## Start Text

Background information
- Origin: Borås, Sweden
- Genres: Melodic death metal, death metal (early)
- Years active: 1991–1993, 2005–2019
- Labels: Century Media, Metal Blade, Cyclone Empire
- Members: Marko Palmén Thomas "Tjompe" Josefsson Gustaf Jorde Simon Exner Janne "Jalomaah" Jaloma
- Past members: Janne Kenttäkumpu Bodén Vesa Kenttäkumpu Jani Karvola Christian "Kricke" Saarinen Martin "Tore" Toresson Per Möller-Jensen
- Website: evocation.se

= Evocation (band) =

Swedish death metal band

Evocation is a Swedish death metal band from Borås.

== History ==

=== Foundation (1991–1992) ===
Evocation was formed in the autumn of 1991 in Borås by bassist Thomas Josefsson, vocalist Jani Karvola, guitarist Marko Palmén, drummer Janne K. Bodén and guitarist Vesa Kenttäkumpu. A few months later, Evocation parted ways with vocalist Jani Karvola. Thomas Josefsson filled the empty spot as vocalist but stopped playing bass. In 1992, two demos were recorded. The first was recorded at Sunlight Studio with producer Tomas Skogsberg. It resulted in a three track and intro demo limited to 500 copies entitled "The Ancient Gate". Later, in an interview, Skogsberg named Evocation as "the best demo band he ever had recorded". Before the sound recording, Christian "Kricke" Saarinen filled the role as bassist. The second demo contained four tracks and was recorded in a local studio. Both demos gathered cult status within tape trader communities and are now considered true gems from the early years of the Swedish Death Metal scene. After the recordings, Evocation played shows with other death metal bands such as Ceremonial Oath, Dark Tranquillity, Dismember, and Liars in Wait.

=== Breakup (1993–2004) ===
In the beginning of 1993, Evocation had gained a reputation as a ferocious live band and was considered to be one of the most interesting death metal acts from Sweden. Creating their own unique mix of the Gothenburg and Stockholm death metal sound made waves in the death metal scene. Despite the fact that several labels contacted the band, Evocation was put on indefinite hiatus in the autumn of 1993 due to musical differences. In 2001, the band was contacted by Breath of Night Records, and in November 2004, Evocation reformed and the two demos were released worldwide as a full length, self-titled compilation.

## End Text
## Start Collected material

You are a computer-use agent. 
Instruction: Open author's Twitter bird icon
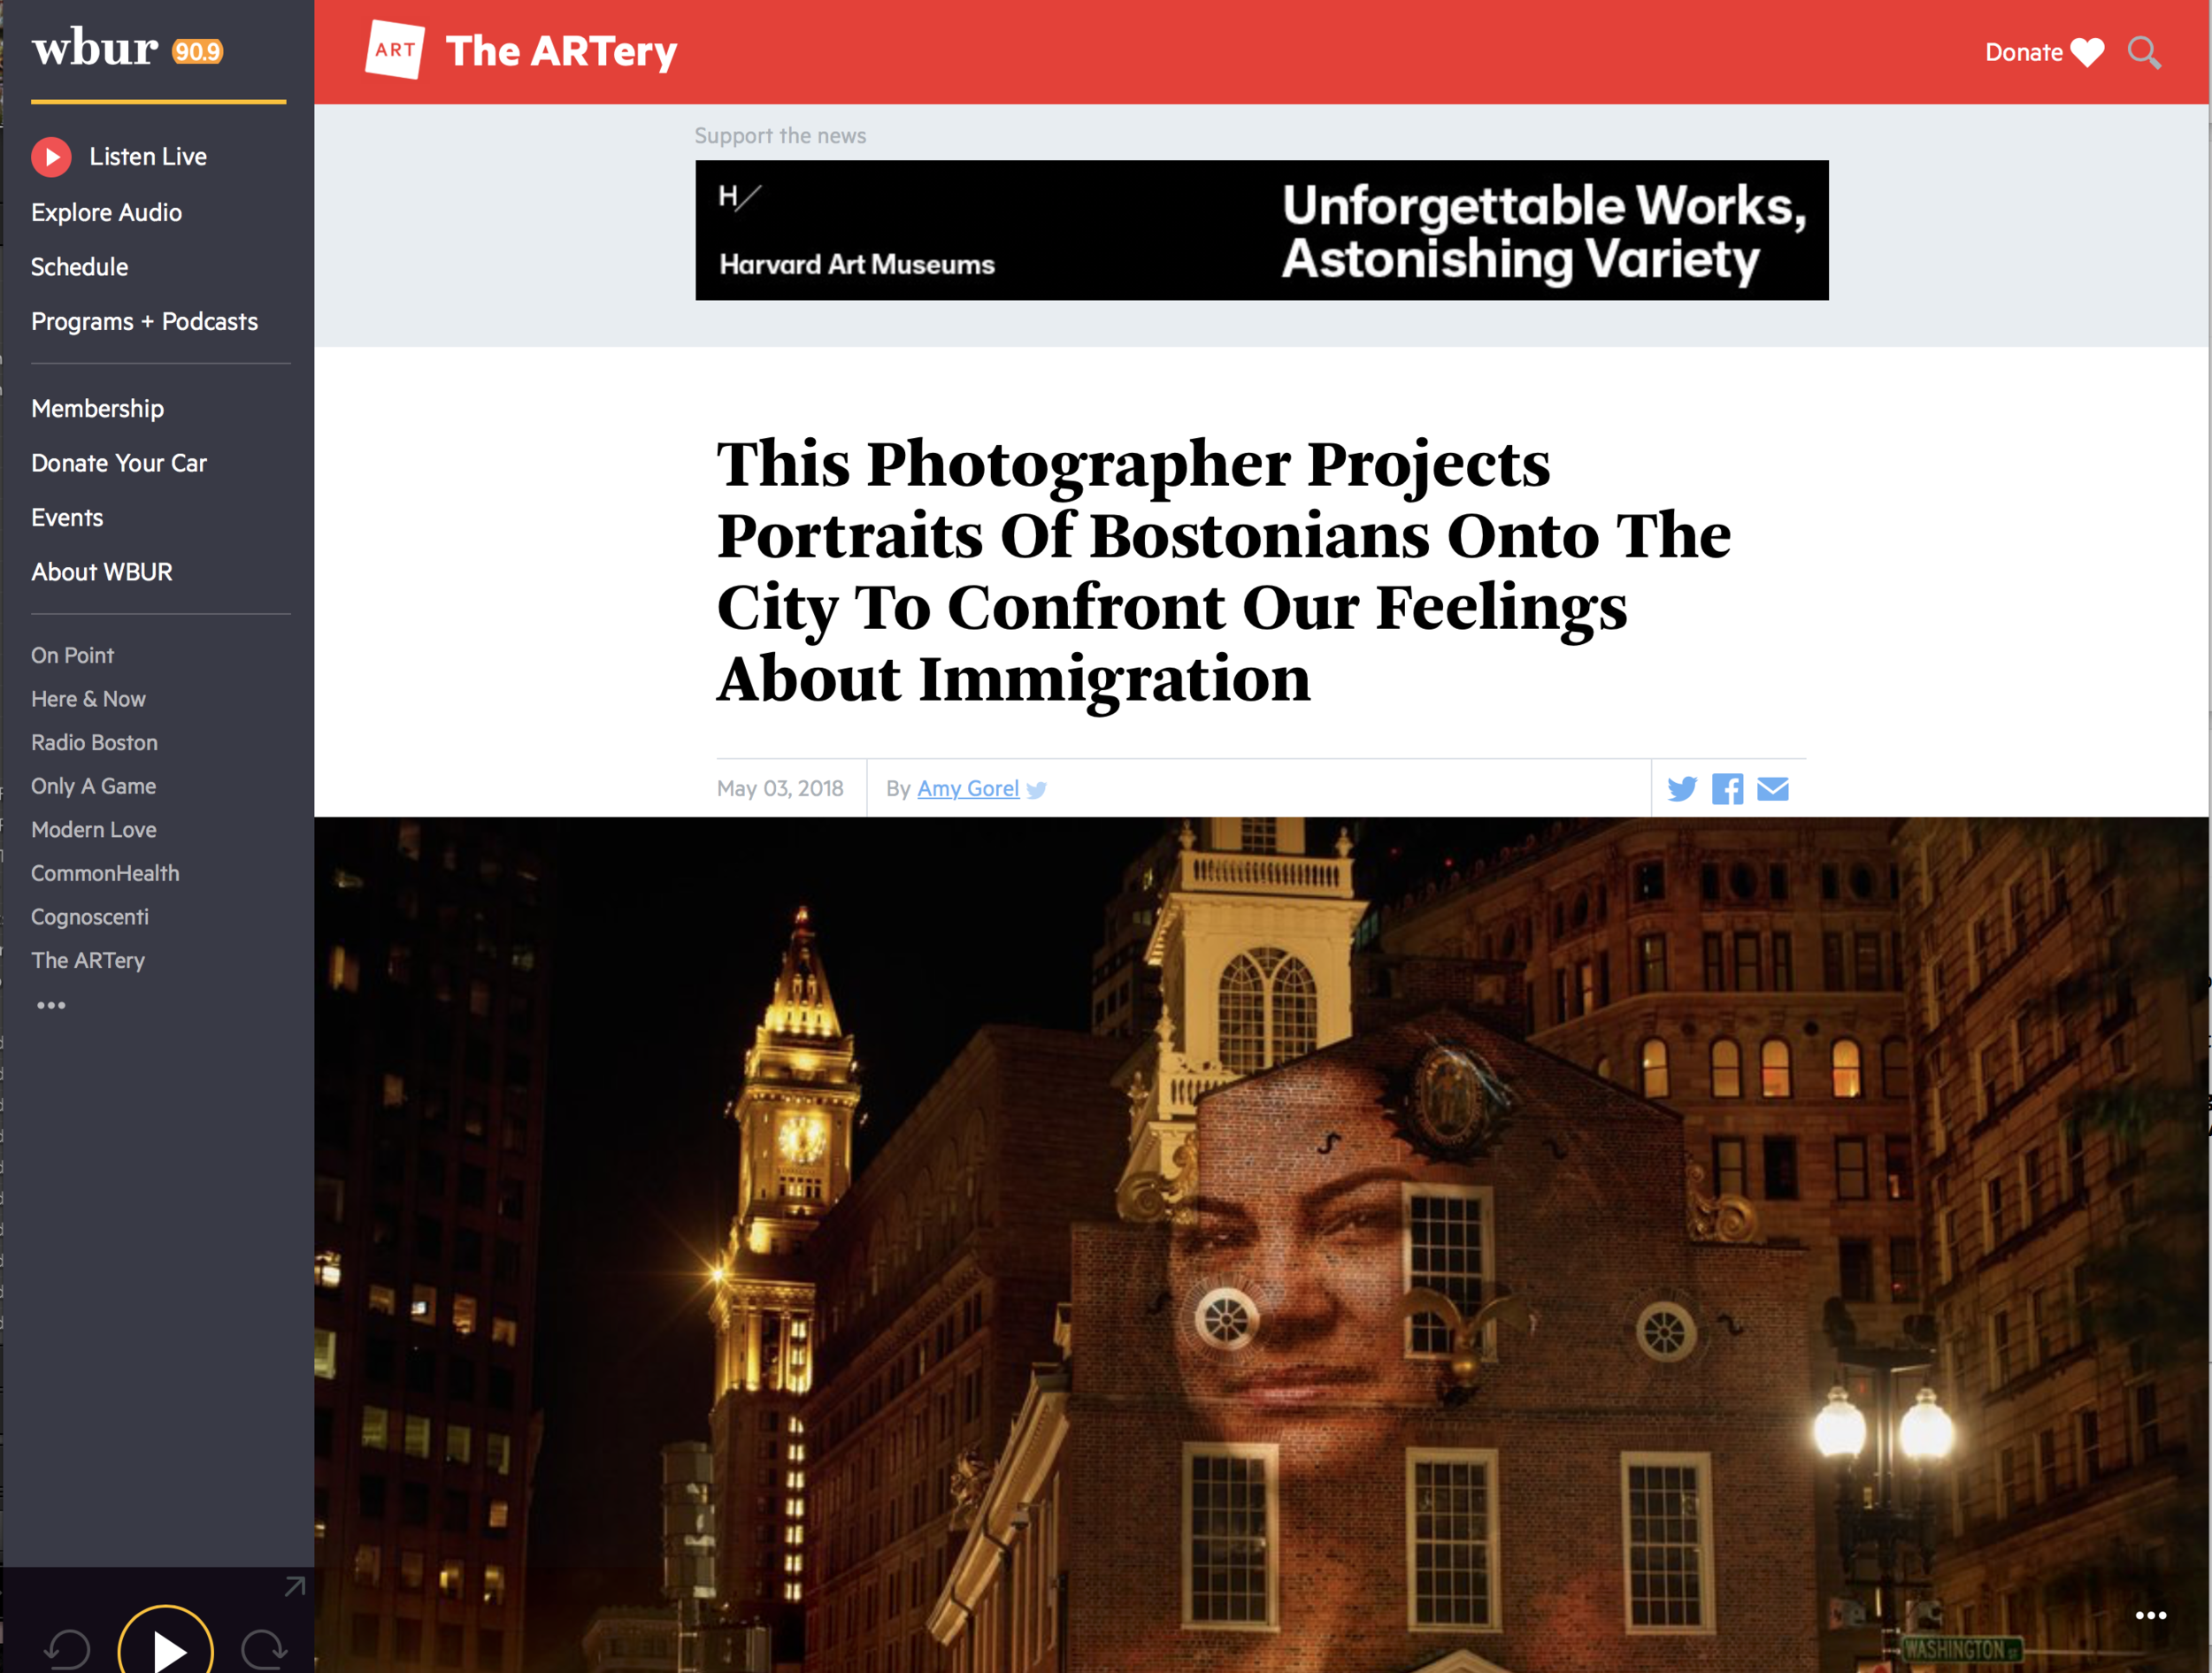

## End Collected material

To-do list:
(1) Please rewrite the paragraph in the Evocation history that begins "In the beginning of 1993" as a short list, keeping its main facts.
(2) According to the Evocation history, how many copies of "The Ancient Gate" were made?
(3) Carry the Evocation history forward from its final sentence.

Responses for each task:
(1)
- By early 1993, Evocation was known as a ferocious live band and one of Sweden's most interesting death metal acts.
- Its own mix of the Gothenburg and Stockholm death metal sounds made waves in the scene.
- Although several labels contacted the band, it went on indefinite hiatus in autumn 1993 over musical differences.
- Breath of Night Records contacted the band in 2001.
- In November 2004, Evocation reformed, and the two demos were released worldwide as a full-length, self-titled compilation.

(2) It was limited to 500 copies.

(3)
=== Tales From the Tomb (2005–2008) ===
In the summer of 2005, Evocation were due to start rehearsing again. Before the reunion, bass player Kricke parted ways with the band, since he "neither had time or energy" to start playing again. Martin "Tore" Toresson was recruited as his replacement in the summer of 2005. After recording a three track demo in 2006, Evocation signed a multi album deal with the German label Cyclone Empire Records in the beginning of 2007. In April 2007, Tales from the Tomb was released. Tales from the Tomb earned massive appraisal all over Europe and was also voted as the 4th "Best album of the year" in 2007 by all journalists of Metal Hammer Germany. In support of the album, Evocation played numerous summer festivals including Wacken Open Air in Finland and Jalometalli Metal Music Festival in Finland.

=== Dead Calm Chaos (2008–2009) ===
In October 2008, Evocation released their second full-length album, Dead Calm Chaos. It was recorded and mixed in the newly built Evocation Studio. Dead Calm Chaos saw guest appearances of Anders Björler, from At The Gates and The Haunted, and Dan Swanö from Bloodbath and Edge of Sanity. The artwork and layout was done by Travis Smith. The album was hailed all over Europe and earned the number 1 position on sound checks in Germany (Legacy Mag) and Sweden (Close-Up). The success also secured Evocation a European tour with Cannibal Corpse, Dying Fetus and Obscura and major summer festival shows such as Summer Breeze Open Air in Germany, Party. San Open Air in Germany, Rock Hard Open Air in Germany & Kaltenbach Open Air in Austria. Evocation also signed with international booking agency Continental Concerts.

=== Apocalyptic (2010–2012) ===
In early 2010, Evocation started to record their third full-length album titled Apocalyptic. For the production of the album the band had been working in Evocation Studio. Drums were produced with Roberto Laghi. Mastering was done at Studio Mega. The cover artwork and layout were done by the Polish artist Xaay. The album was promoted by the band with several touring and festival shows. The European release was scheduled for 29 October through Cyclone Empire Records. Apocalyptic was also licensed in the US & Canada by Metal Blade Records and in Russia by Fono Ltd.

=== Second compilation, Illusions of Grandeur and EP (2012–2019) ===
2012 saw the release of the band's second compilation, Evoked from Demonic Depths – The Early Years, and the band's fourth studio album, Illusions of Grandeur, released in North America on 23 September 2012, and on 24 September 2012 in Europe. An EP containing covers of tracks by Bolt Thrower, Carcass, Napalm Death, Edge of Sanity and At the Gates, titled Excised and Anatomised, was released on 19 August 2013.

=== Indefinite Hiatus (2020–present) ===
On 29 November 2019, the band released a statement via social media announcing that they would be going on an indefinite hiatus at the end of 2019.

== Band members ==
- Current
- Marko Palmén – guitars (1991–1993, 2005–present)
- Thomas "Tjompe" Josefsson – vocals (1991–1993, 2005-present)
- Gustaf Jorde – bass (2012–present)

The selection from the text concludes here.